The media mentioned on Friday that the daily operation data released by the Bank of Japan showed that on Thursday, the Bank of Japan spent between 3.37 and 3.57 trillion yen, equivalent to about 21.18 billion to 22 billion US dollars, to purchase yen, less than three months after the last intervention.
An article by Wall Street News pointed out that on Thursday, the day the Japanese government was accused of intervening, the US dollar was falling sharply due to the unexpected cooling of the US June CPI announced that day. Unlike the intervention actions from late April to early May this year, this is the first time the Japanese government has taken action when the yen has strengthened against the US dollar since September 2022. This strategic shift marks a new step by Japanese authorities in curbing currency market speculation.

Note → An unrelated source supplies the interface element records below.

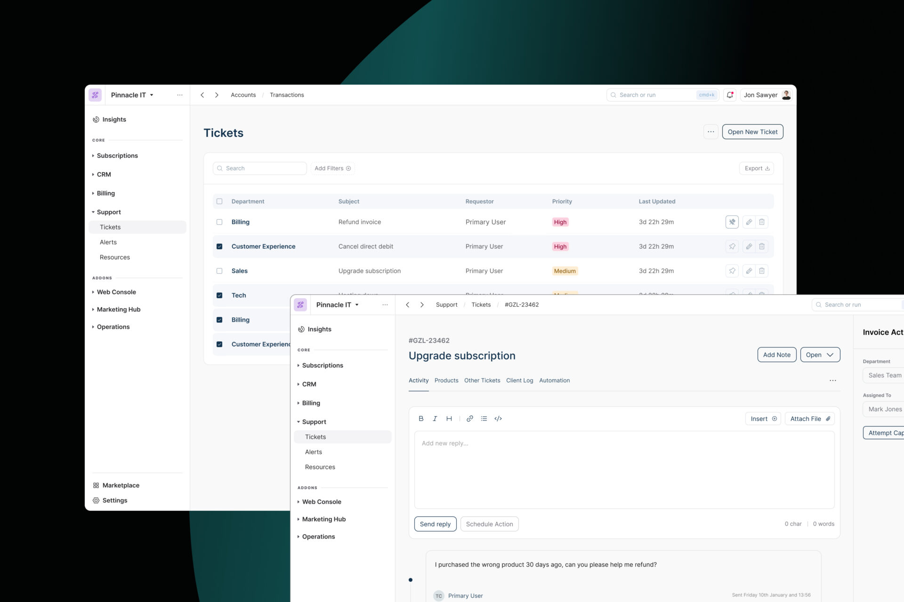Check the Upgrade subscription Sales row checkbox
Viewport: 904px width, 602px height.
point(219,270)
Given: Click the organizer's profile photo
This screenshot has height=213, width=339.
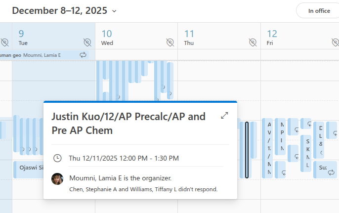Looking at the screenshot, I should (x=57, y=179).
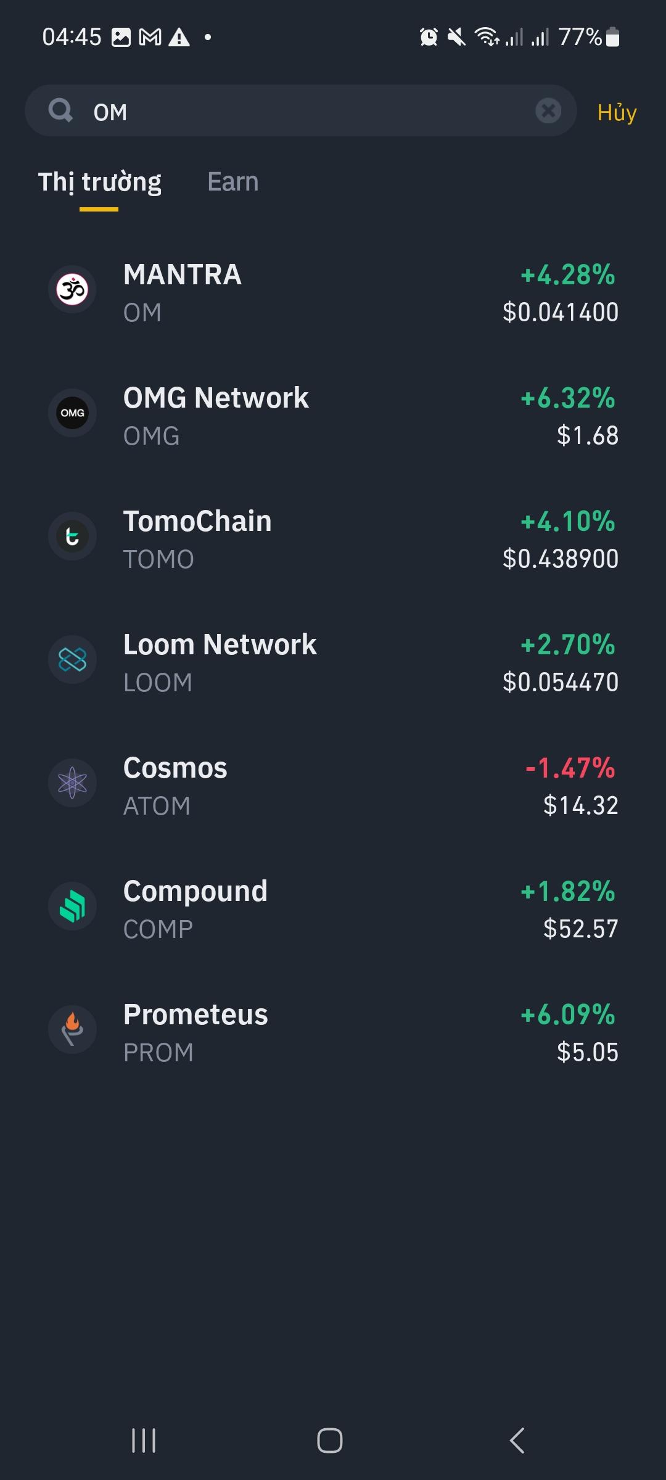666x1480 pixels.
Task: Tap the TomoChain logo icon
Action: 72,536
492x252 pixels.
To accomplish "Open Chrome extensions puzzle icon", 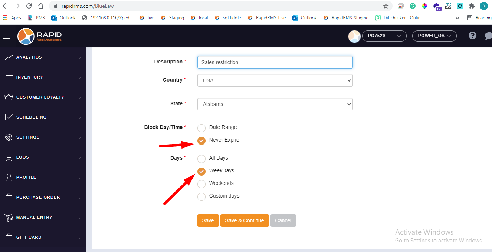I will pos(472,6).
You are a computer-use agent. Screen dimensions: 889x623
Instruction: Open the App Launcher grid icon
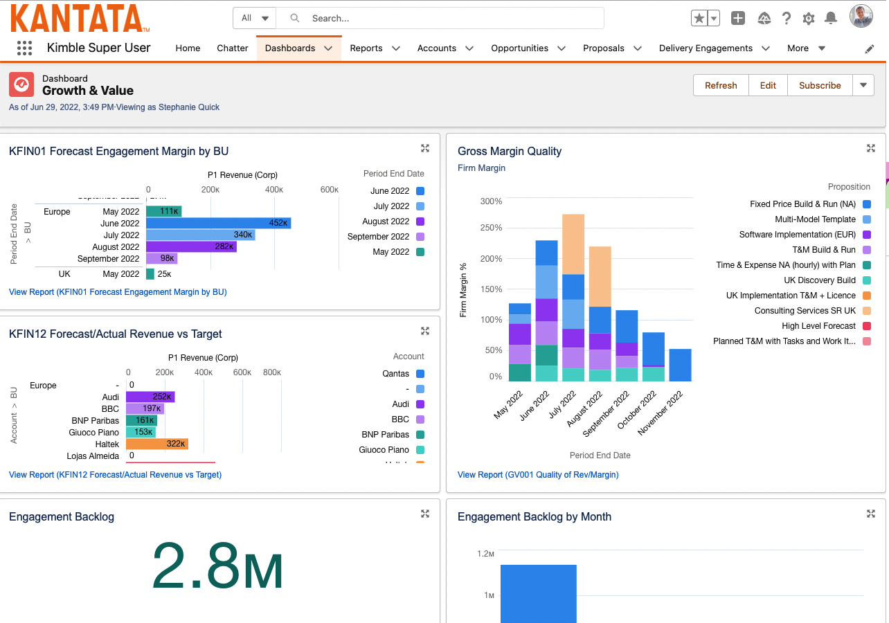tap(24, 48)
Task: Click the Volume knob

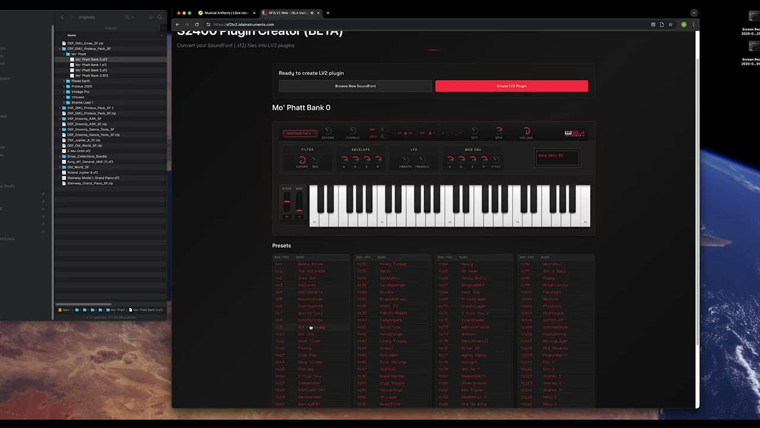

Regardless of whether the Japanese government admits to intervening this time, there are comments on Friday suggesting that the yen may continue to rise due to market speculation that Japanese officials are willing to boost their currency, and there is still room for the yen to appreciate in the future. The weakness of the yen has already caused political concerns, and the high inflation brought about by the sharp drop in the yen is one of the reasons for the low approval rating of Japanese Prime Minister Fumio Kishida.
On the other hand, in the US market, investors are increasing their bets on the Federal Reserve cutting rates this year, which would reduce the yield difference that Japanese investors can obtain by choosing US Treasuries over Japanese government bonds. Option prices indicate that the possibility of the yen rising in the next month is increasing.